The results include over 6 million minutes viewed and an A+, true-to-life employer brand.

Similarly, at AOL, the marketing team used 10-second Snapchat spots to showcase footage of actual employees at AOL’s offices, along with scenes from its interview series, AOL Build, and a promotion of #BuiltbyGirls, AOL’s program to invest in startups with female leaders.
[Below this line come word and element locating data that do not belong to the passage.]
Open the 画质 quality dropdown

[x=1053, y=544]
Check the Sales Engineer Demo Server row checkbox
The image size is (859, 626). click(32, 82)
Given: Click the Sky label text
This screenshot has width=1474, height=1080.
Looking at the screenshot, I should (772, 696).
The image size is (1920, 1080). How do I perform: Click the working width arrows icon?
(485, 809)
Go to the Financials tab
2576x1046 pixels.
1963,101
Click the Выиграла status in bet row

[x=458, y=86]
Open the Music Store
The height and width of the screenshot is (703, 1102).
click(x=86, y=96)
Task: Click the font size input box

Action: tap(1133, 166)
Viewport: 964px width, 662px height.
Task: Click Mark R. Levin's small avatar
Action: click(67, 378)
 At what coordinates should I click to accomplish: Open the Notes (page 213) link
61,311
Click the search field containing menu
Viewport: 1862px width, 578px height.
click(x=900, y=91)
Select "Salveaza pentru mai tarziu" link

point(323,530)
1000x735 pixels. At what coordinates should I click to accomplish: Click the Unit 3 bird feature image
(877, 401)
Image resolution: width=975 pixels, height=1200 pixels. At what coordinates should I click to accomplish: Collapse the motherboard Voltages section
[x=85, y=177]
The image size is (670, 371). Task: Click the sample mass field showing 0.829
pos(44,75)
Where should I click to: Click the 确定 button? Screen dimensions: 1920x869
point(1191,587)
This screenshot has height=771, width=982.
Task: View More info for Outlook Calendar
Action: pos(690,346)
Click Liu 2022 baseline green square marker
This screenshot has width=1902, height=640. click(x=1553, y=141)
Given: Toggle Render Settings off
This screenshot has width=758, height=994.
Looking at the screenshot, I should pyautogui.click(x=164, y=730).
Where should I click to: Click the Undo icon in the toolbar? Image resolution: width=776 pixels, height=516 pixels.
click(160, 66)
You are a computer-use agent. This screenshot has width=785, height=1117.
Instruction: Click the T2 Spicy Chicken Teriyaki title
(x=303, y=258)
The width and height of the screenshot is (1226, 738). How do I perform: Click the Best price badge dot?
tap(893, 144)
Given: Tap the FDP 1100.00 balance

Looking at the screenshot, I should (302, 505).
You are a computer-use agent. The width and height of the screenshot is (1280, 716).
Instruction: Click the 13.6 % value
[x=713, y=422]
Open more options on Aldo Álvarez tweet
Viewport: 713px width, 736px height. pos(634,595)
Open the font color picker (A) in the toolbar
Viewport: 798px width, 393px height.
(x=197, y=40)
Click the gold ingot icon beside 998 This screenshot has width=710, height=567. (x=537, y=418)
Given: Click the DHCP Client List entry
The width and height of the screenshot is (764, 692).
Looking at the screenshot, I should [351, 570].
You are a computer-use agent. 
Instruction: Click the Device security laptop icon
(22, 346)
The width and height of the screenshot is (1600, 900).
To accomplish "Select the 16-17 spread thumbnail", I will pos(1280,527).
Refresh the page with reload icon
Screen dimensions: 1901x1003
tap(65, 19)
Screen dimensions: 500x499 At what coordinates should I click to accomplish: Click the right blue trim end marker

These sponsored ads were included in Snapchat’s “Discover” content and showcased AOL’s employer brand and commitment to diversity.

The campaign, which aired for one week, showed promising results: The video spots got 17 million Snapchat views and, according to a Millward Brown survey, increased application intent by a whopping 18% among viewers.

AOL’s ads were particularly effective at reaching Snapchat’s key demographic of millennial users — not to mention Generation Z coming up right behind them. "While the overall campaign also activated on Twitter and Instagram, because Snapchat reaches over 40 percent of the millennial audience globally, we felt that this was the best avenue for talking to millennials in a meaningful way,” said AOL’s Monica Cepak.

Snapchat itself leverages its geo-filtering capabilities to go after top tech talent 

When it comes to recruiting via Snapchat, don’t discount the social media leader itself, which can harness its features better than anyone else.

In 2015, Forbes reported that Uber employees were noticing a geo-specific Snapchat filter while working at Uber’s San Francisco office (and only there) that tried to playfully poach them from their current positions. “This place driving you mad?” asked the unique filter, with images of wayward taxis populating the bottom of the screen, alongside a link to Snapchat’s careers page.

Similar recruiting-minded filters popped up at the headquarters of Pinterest, Twitter, and Airbnb, and Snapchat spokeswoman Jill Hazelbaker eventually admitted to deploying the ads as a “unique and playful form of recruiting.” Though some leaders might object to the home-turf targeting, it’s undeniably a low-cost way for Snapchat to recruit talent from the Valley’s top tech companies.

Final thoughts

Just a few years ago, Snapchat was still an emerging social media platform that most recruiters wouldn’t have considered next to behemoths like Facebook, Twitter, and LinkedIn. Today, it presents companies with a great way to reach millennials, college grads, and the young digital natives of Generation Z — and don’t discount the recruiting power of its geo-filter features, either.